> **TASK TO COMPLETE**
Copy out the text lines of the records below word for word, omitting the pictures.

> **RAW RECORDS**
· · · · ·
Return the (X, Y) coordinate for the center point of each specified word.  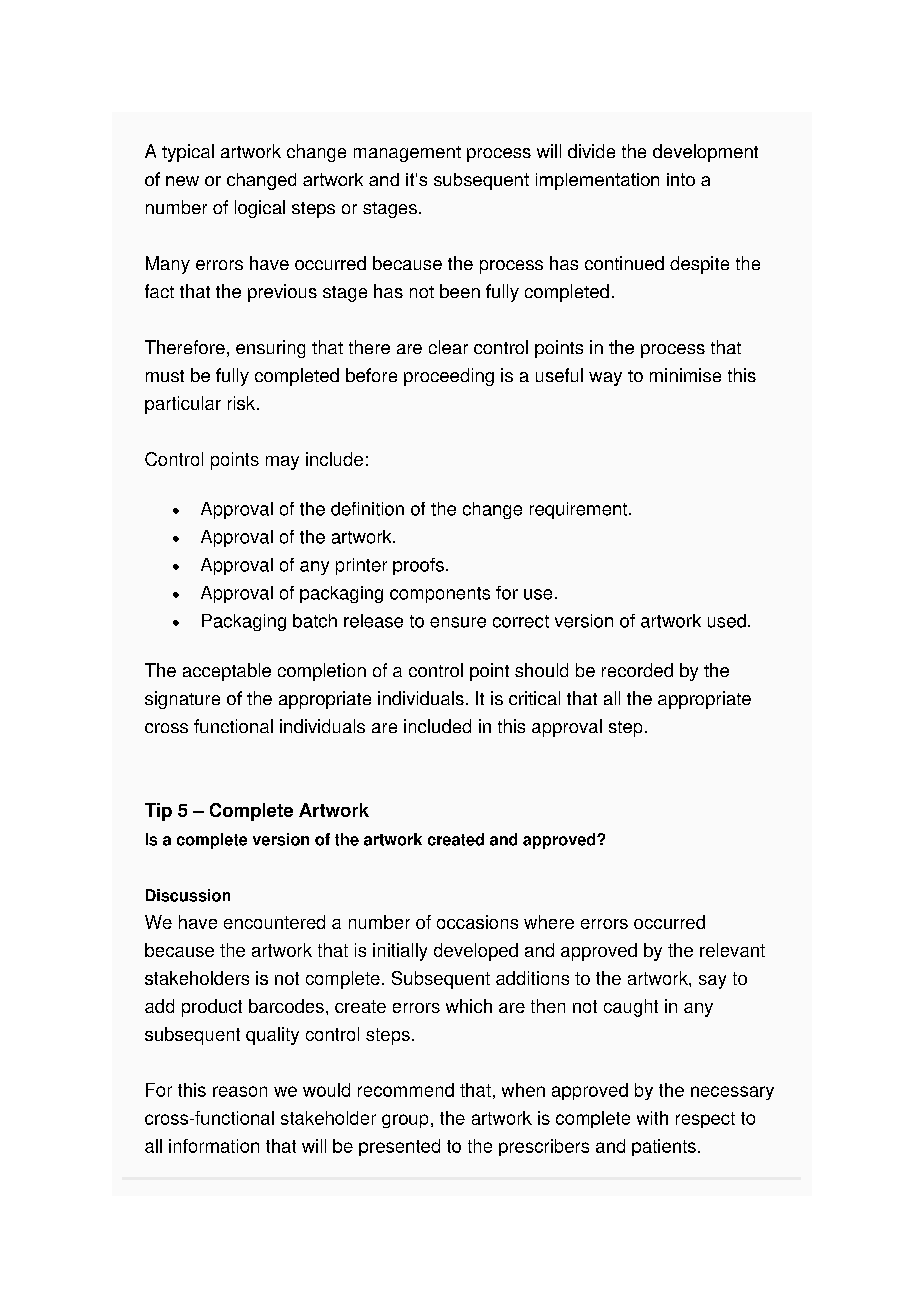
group (405, 1121)
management (407, 154)
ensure (458, 622)
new (182, 181)
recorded (637, 670)
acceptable (227, 672)
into (681, 179)
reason (240, 1091)
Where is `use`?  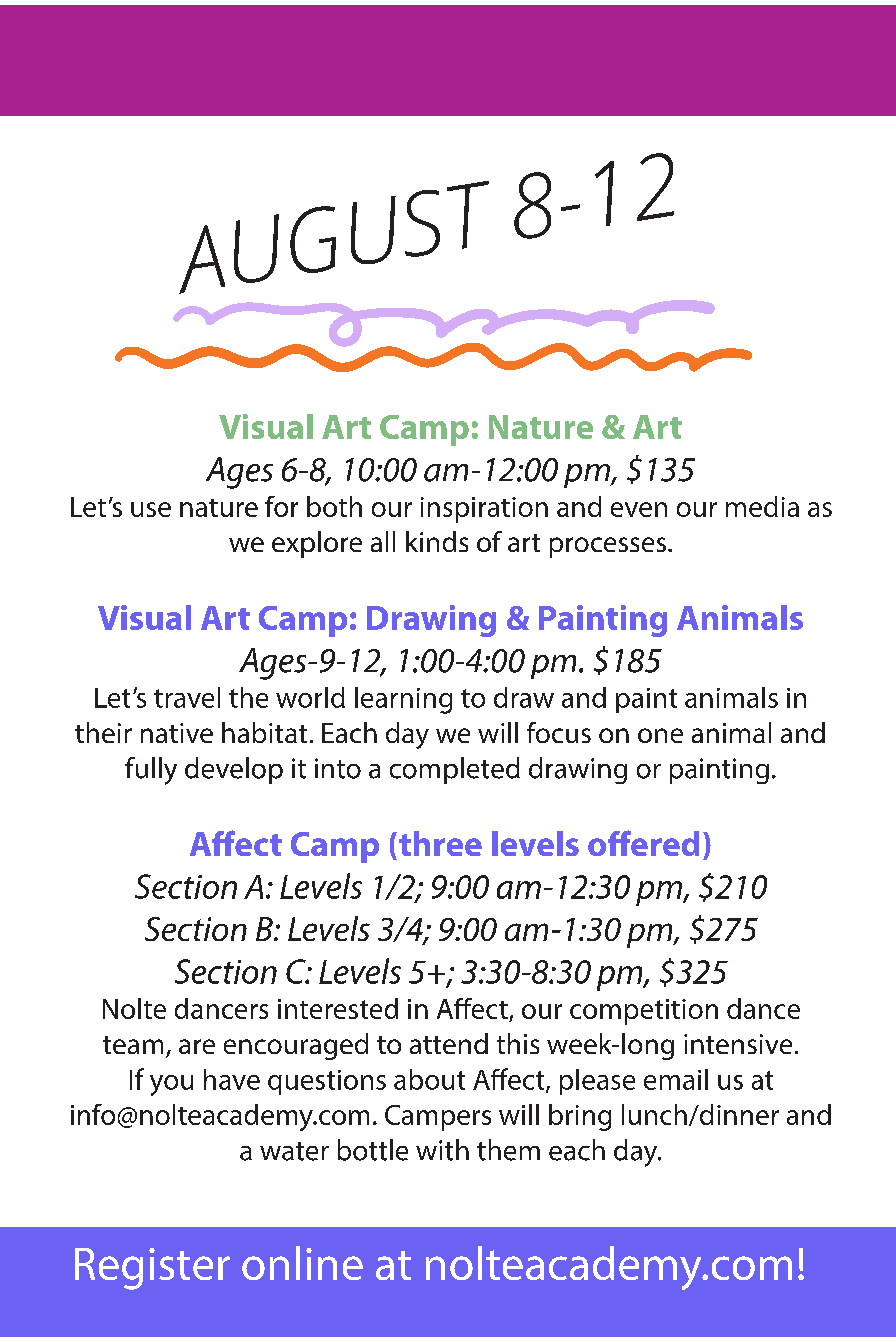
use is located at coordinates (151, 509).
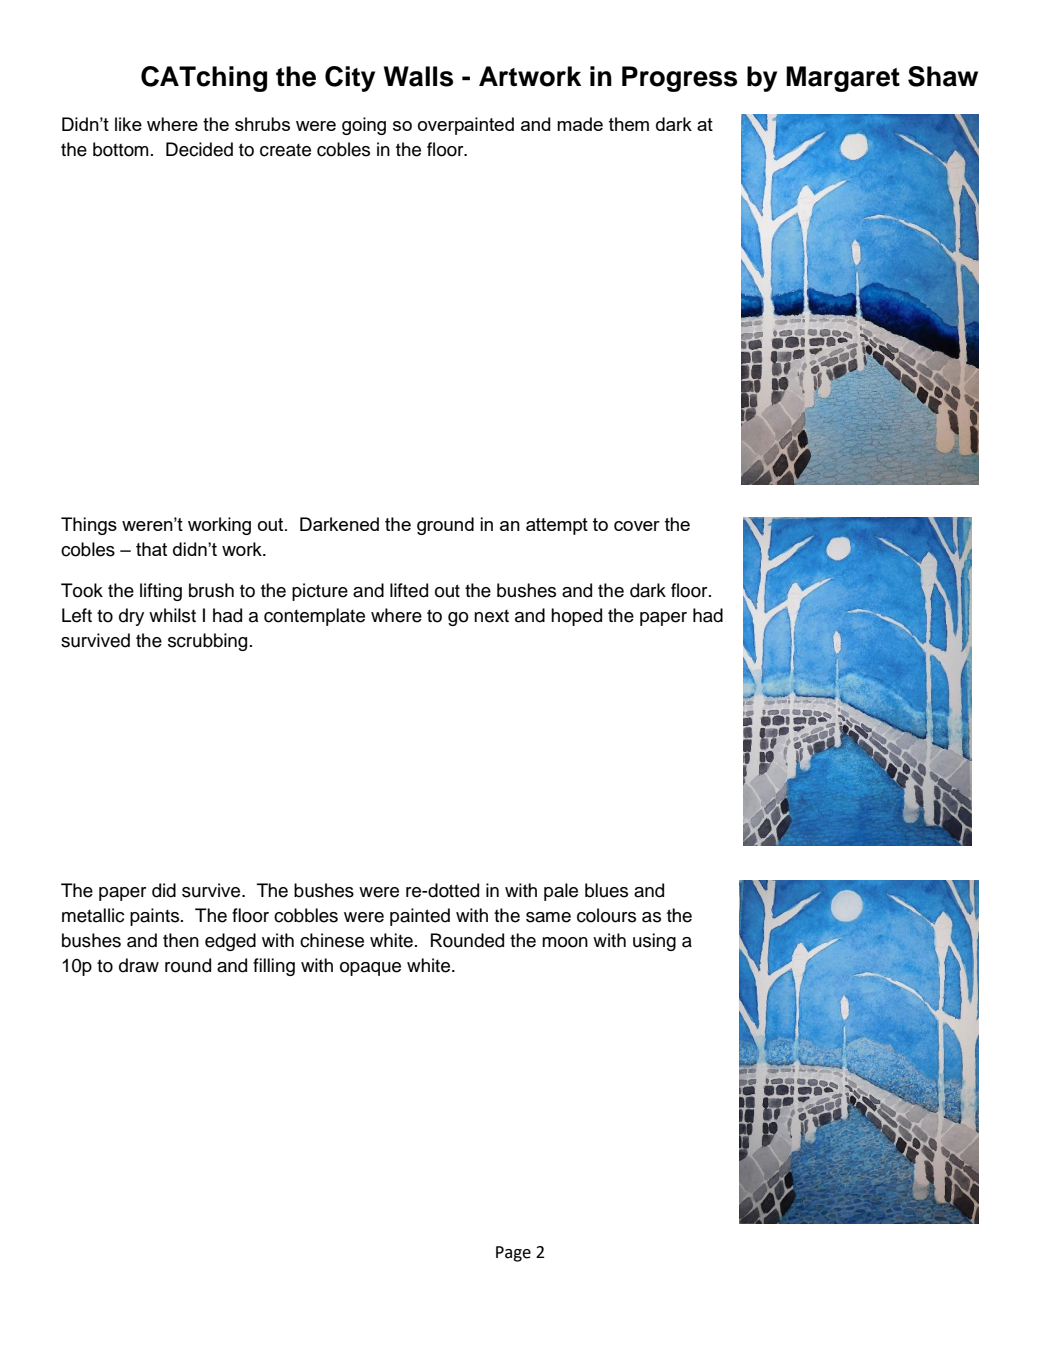  I want to click on moon, so click(565, 942).
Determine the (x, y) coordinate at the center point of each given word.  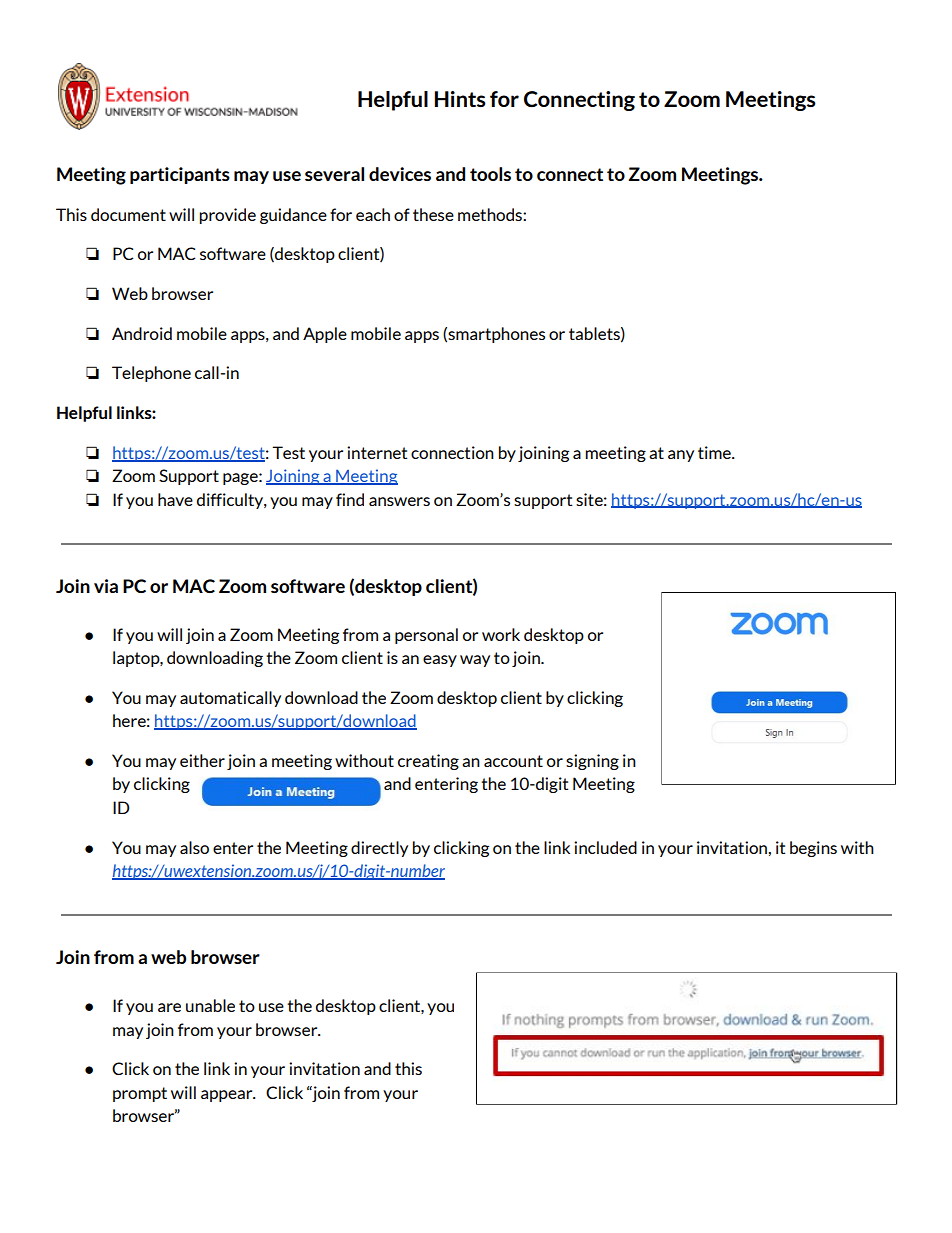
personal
· · · · ·
> **THE REPLY**
Return the (X, Y) coordinate for the center point of each specified word.  
group (405, 1121)
management (407, 154)
ensure (458, 622)
new (182, 181)
recorded (637, 670)
acceptable (227, 672)
into (681, 179)
reason (240, 1091)
Where is `use`?  
use is located at coordinates (151, 509).
  I want to click on moon, so click(565, 942).
Determine the (x, y) coordinate at the center point of each given word.  
personal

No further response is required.